Eight, the more content Dropbox’s 500 million registered accounts generate, the more the firm’s 4.8 billion sharing connections grow. This is the mother of network effects in the Age of Cloud.

Nine, this user base, content sharing connections and exabyte data traffic allows Dropbox to monetize its assets and create real-time, high-value collaborative software solutions that then drive further growth in users. This is a virtuous cycle that mimics an infinite money-making machine, a digital El Dorado.

Ten, the Dropbox story has only just begun. Dropbox will expand its collaboration software offering into business intelligence, search, chat, video, content creation tools, and productivity hubs. A business when exiting users generate 90% of new users and whose revenue model is 100% subscription is a business I cannot afford not to own.
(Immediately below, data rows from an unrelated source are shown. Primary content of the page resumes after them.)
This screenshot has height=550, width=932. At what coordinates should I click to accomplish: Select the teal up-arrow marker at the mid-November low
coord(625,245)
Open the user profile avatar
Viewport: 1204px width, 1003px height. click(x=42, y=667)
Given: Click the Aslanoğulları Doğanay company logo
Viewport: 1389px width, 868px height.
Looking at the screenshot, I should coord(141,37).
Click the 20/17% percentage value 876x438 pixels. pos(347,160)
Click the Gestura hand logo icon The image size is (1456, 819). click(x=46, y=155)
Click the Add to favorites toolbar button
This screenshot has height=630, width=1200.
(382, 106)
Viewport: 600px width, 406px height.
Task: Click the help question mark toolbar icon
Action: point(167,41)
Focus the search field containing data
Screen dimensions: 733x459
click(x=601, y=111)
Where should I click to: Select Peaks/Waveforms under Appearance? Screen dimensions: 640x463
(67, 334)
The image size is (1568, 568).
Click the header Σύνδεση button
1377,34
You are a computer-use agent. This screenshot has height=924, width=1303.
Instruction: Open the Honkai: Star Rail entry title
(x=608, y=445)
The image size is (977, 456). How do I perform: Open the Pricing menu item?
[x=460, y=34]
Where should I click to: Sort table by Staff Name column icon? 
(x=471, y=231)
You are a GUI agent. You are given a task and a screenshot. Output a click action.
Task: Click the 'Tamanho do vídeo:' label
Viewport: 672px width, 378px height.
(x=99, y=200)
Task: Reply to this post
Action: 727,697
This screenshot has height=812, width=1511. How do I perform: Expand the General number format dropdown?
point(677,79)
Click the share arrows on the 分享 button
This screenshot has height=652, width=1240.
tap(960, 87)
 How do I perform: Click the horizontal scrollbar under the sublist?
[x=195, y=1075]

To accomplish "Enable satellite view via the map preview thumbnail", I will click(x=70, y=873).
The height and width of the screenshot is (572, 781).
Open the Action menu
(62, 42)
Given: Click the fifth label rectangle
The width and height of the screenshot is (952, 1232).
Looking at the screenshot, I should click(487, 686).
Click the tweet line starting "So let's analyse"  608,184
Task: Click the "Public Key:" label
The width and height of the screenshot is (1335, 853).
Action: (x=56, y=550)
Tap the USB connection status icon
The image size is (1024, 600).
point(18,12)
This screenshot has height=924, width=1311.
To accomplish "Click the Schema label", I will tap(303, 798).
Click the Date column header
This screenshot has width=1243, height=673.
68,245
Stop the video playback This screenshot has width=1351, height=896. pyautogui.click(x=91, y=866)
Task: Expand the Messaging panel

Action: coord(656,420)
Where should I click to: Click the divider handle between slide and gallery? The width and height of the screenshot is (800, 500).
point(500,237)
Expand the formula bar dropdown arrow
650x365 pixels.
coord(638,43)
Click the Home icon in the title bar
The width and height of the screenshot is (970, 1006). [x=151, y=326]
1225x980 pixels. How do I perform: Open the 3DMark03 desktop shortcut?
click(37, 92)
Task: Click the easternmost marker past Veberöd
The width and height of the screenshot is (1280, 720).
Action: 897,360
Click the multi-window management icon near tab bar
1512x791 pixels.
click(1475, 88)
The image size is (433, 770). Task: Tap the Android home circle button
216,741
Eleven, Dropbox has acquired a range of startups to add value to its cloud platforms. These acquisitions include TapEngage (advertising collaboration software), Audiogalaxy (music file cloud storage/streaming), Snapjoy (archive digital photos via Flickr, Instagram, Picasa etc.), Bubbli (3D tech mobile app) and CloudOn (cloud document editing mobile app). Dropbox software is platform agnostic and boasts apps for Mister Softy’s Windows, Apple Mac OS, Linux, IOS, Android and Windowsphone. Unlike the inflated, loony tune valuations of Uber Lyft and Didi, this unicorn has some real horns!